If these two were the subject of a contemporary angst-ridden German film or an American thriller about international corporate power struggles, they would be wholly unsympathetic characters. But Antony and Cleopatra have cultural history on their side, and Shakespeare made them tragic heroes. The Colorado Shakespeare Festival's production of Antony and Cleopatra has plenty of faults, but in the end it balances our sympathies for the pair with a gutsy grasp of their character flaws.

The best thing about the production is Lynnda Ferguson's bright, layered performance as Cleopatra, the "Serpent of the Nile." She makes Cleo's tantrums naturally hilarious and conceives her as a political strategist one moment and a mindless sex kitten the next. In doing so, Ferguson reminds us how human frailties always have affected history--how petty concerns of powerful but ethically defective persons have lost wars and broken nations. Her Cleo is clearly intelligent and crafty, apparent in those odd moments when she demonstrates some knowledge of statesmanship. But she is so arrogant, so lost in lust that she is blind to all other concerns. And she is just marvelous to watch as she slinks gracefully around the stage like a cat-goddess.

The next best thing about the production: Charles Siebert's rugged Marc Antony. Siebert's performance has moments of such clarity that watching it is a bit like looking through a glass-bottom boat at life under the water. We see the warrior besotted with drink and sexual addiction, losing his mind in a kind of madness of the spirit.

Siebert's Antony is major macho, and director Jack Clay underscores the virility factor in the male-bonding scene that takes place aboard the warship of Pompey, an ambitious warlord. Pompey has threatened Rome's ruling triumvirate, formed by Antony, Octavius Caesar and Lepidus after the death of Julius Caesar. Realizing he can't defeat them after all, Pompey invites all three on board to get drunk and dance. The scene is lively, funny, scary--and as true as the rain that audiences are sometimes doused with in CU's open-air Mary Rippon Theatre.

The worst news about this three-hour production is the Rippon itself. The actors have to shout their lines (you're supposed to adjust to this after a while) and the seats were conceived in purgatory. Added to the physical discomfort is an appalling set meant to suggest the ruins of Egypt and Rome as well as the deck of a ship and various chambers, but really looking like chicken wire adorned with gilded plaster. Thank goodness the costumes are so good you have something visually stimulating enough to keep your mind off the set.

While director Clay is terrific at getting his actors to elicit nuances of meaning from difficult Shakespearean English, he is not as good at moving them around the stage. And he makes odd, even ugly visual choices. Action scenes (battles and political confrontations) are illustrated with flying silken flags. It works once or twice but quickly becomes irritatingly banal. Drill team, anyone?

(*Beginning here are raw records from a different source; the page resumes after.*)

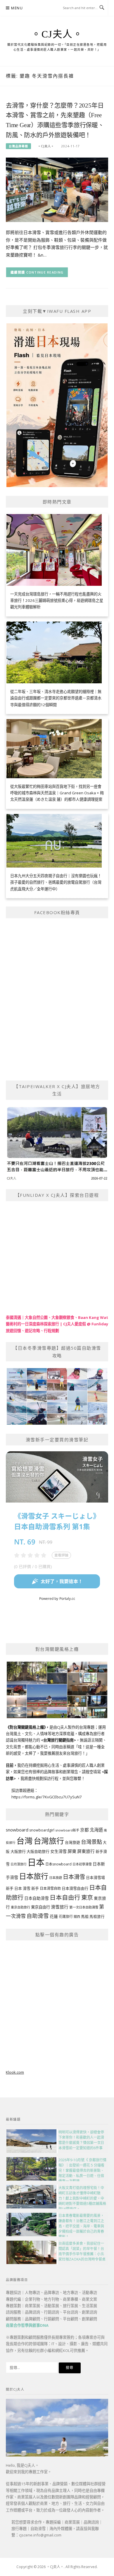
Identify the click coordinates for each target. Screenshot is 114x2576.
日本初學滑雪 (82, 1864)
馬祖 (85, 1916)
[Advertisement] (57, 2003)
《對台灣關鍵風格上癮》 (26, 1727)
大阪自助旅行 (38, 1851)
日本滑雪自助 (50, 1888)
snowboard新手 (67, 1830)
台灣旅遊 (72, 1842)
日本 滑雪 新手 (26, 1888)
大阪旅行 (18, 1851)
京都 (84, 1830)
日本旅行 (33, 1876)
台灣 (24, 1840)
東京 (87, 1897)
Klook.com (15, 2072)
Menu (17, 8)
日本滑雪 (74, 1877)
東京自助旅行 (20, 1907)
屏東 (72, 1851)
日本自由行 (65, 1897)
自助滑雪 (38, 1915)
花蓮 (54, 1916)
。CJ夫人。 (57, 34)
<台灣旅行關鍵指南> (58, 1740)
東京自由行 (40, 1907)
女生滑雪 (58, 1851)
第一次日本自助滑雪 (83, 1907)
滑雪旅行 (59, 1907)
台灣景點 (91, 1841)
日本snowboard (58, 1864)
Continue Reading (45, 272)
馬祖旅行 (97, 1916)
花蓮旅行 (66, 1916)
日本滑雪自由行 (75, 1888)
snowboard (17, 1830)
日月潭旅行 (19, 1864)
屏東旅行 (86, 1851)
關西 (77, 1916)
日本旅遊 (55, 1877)
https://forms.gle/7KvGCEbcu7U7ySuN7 (46, 1797)
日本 (35, 1862)
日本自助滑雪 (36, 1898)
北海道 (96, 1830)
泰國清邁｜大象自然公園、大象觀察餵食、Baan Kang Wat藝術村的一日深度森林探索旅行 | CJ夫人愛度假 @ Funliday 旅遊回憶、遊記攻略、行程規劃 (57, 1324)
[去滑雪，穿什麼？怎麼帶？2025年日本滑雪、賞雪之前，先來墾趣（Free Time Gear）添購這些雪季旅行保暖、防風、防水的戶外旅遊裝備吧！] (57, 189)
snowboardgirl (41, 1830)
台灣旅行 (49, 1841)
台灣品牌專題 (18, 146)
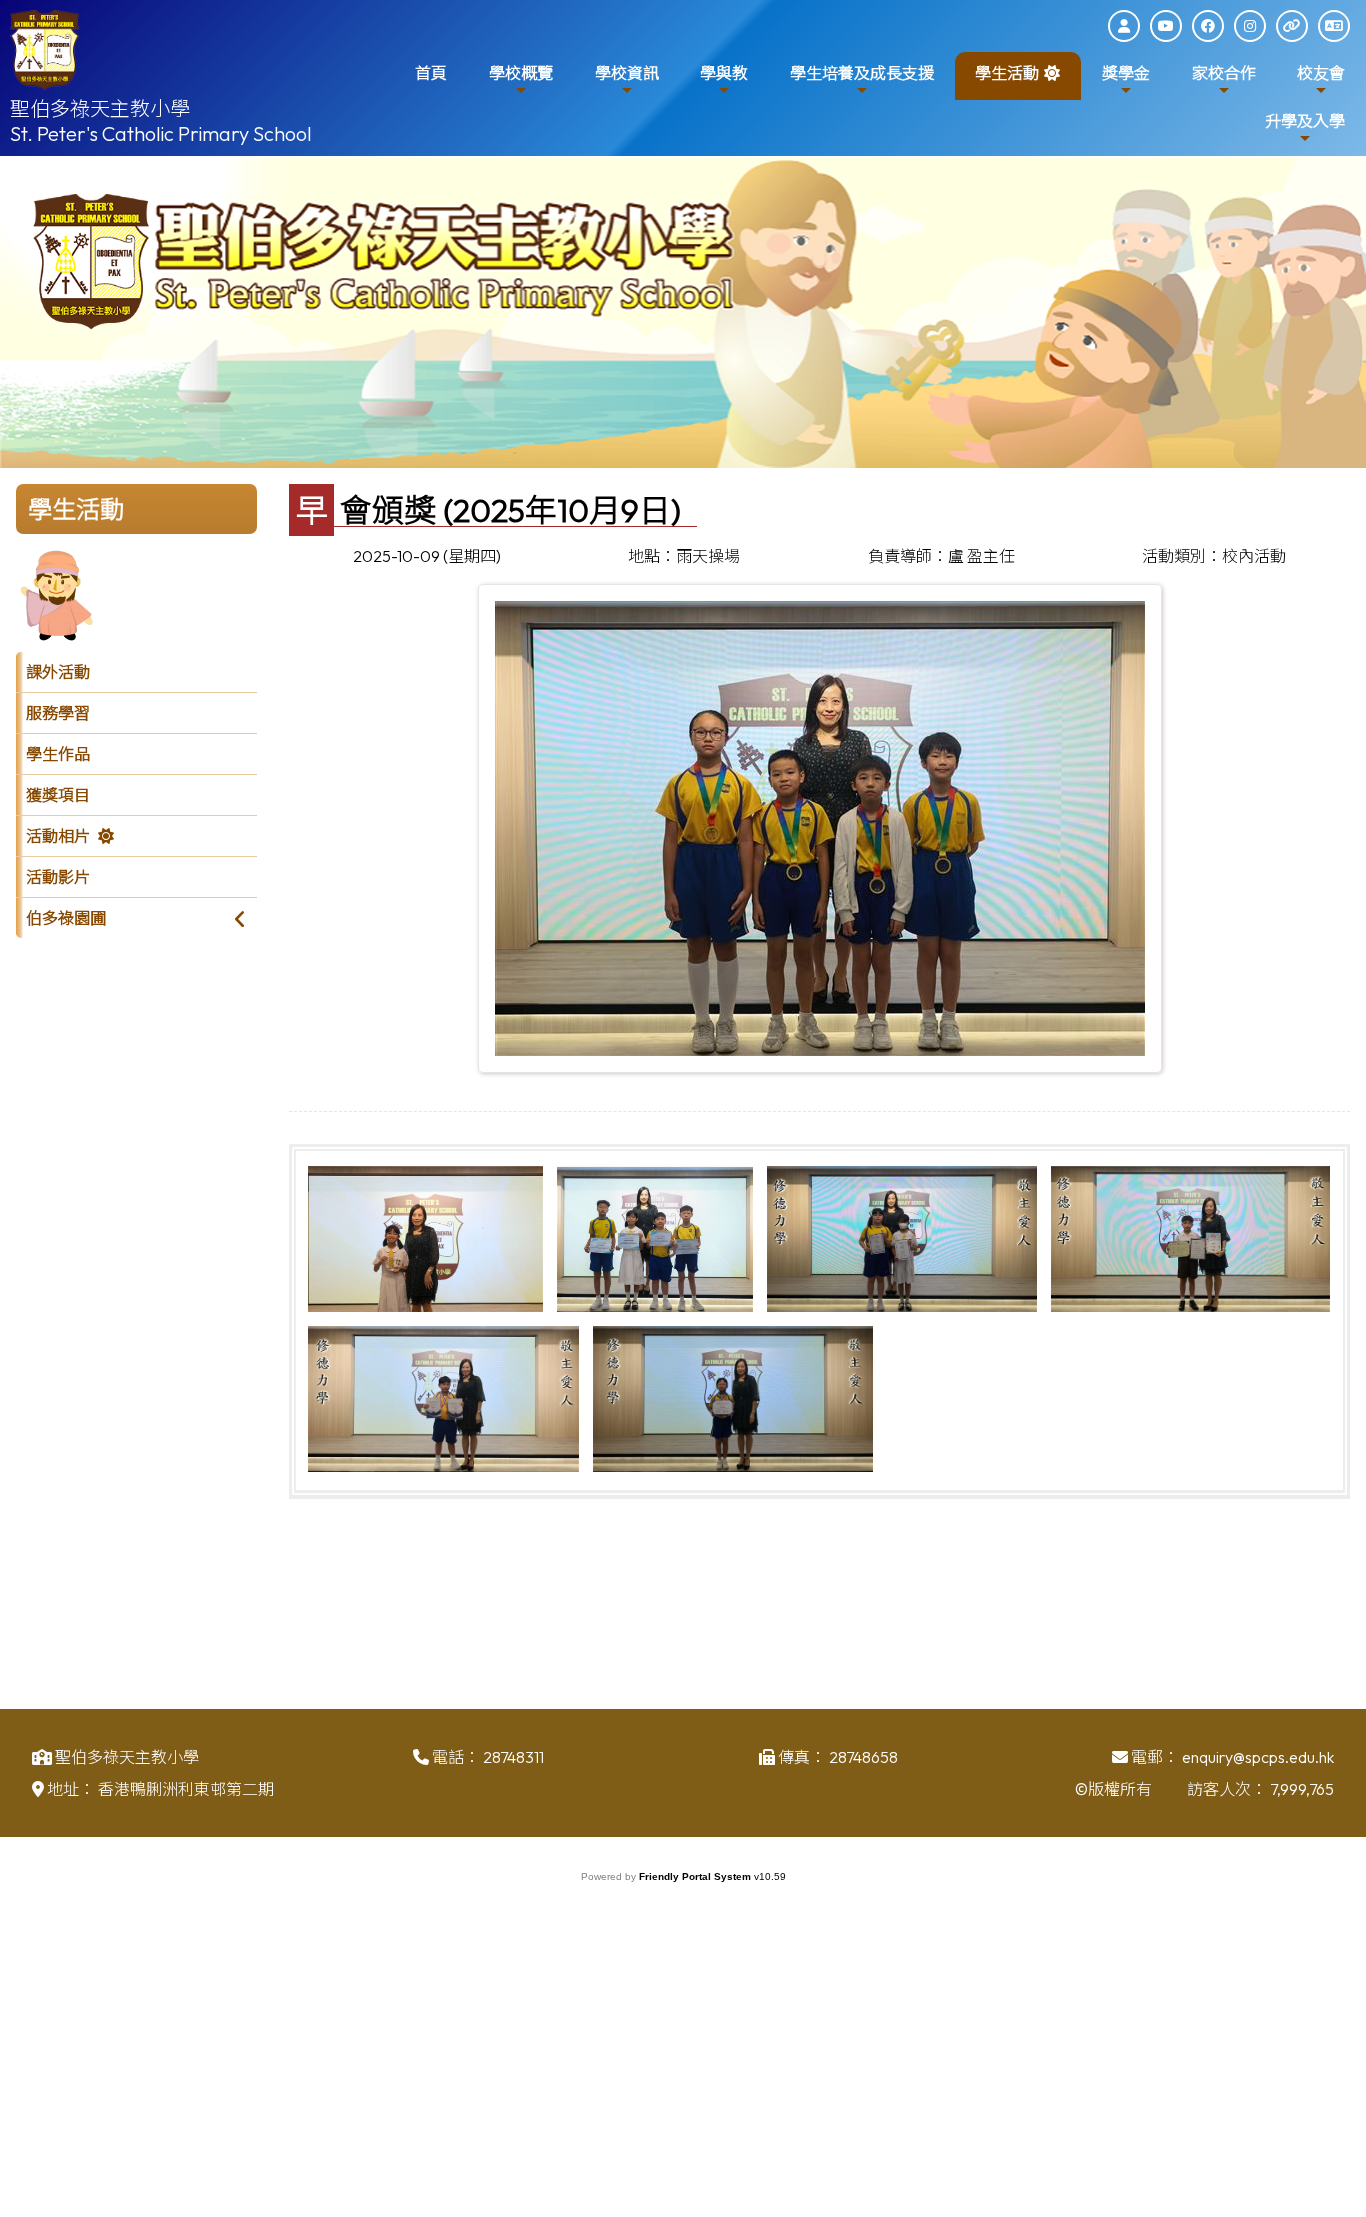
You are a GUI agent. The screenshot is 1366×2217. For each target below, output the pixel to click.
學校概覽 (521, 73)
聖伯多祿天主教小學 (100, 108)
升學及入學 (1305, 121)
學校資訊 (627, 73)
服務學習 (58, 713)
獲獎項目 (58, 795)
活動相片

And as the show comes to a close--Antony is dead, Cleopatra has just asped herself and Caesar enters and promises to have the lovers entombed side by side--a piece of gold lame is dropped behind the dead Cleo. The night I saw the play, the wind blew the lame over Caesar's face. An awesome dramatic moment was utterly destroyed by a piece of cheesy scenery--not a pretty picture.

But despite the limitations of the theater and the scenery, despite a number of flat performances (James Haskins's Caesar and Christine Barley's Octavia come to mind), Antony and Cleopatra is worth the suffering. Ferguson and Siebert make magic together, and smaller roles like Cleo's servant Charmian (Sarah Hartmann) and Antony's first officer Enobarbus (Rick Long) help keep the viewer riveted on all the humanity, intelligence and insight the play has to offer.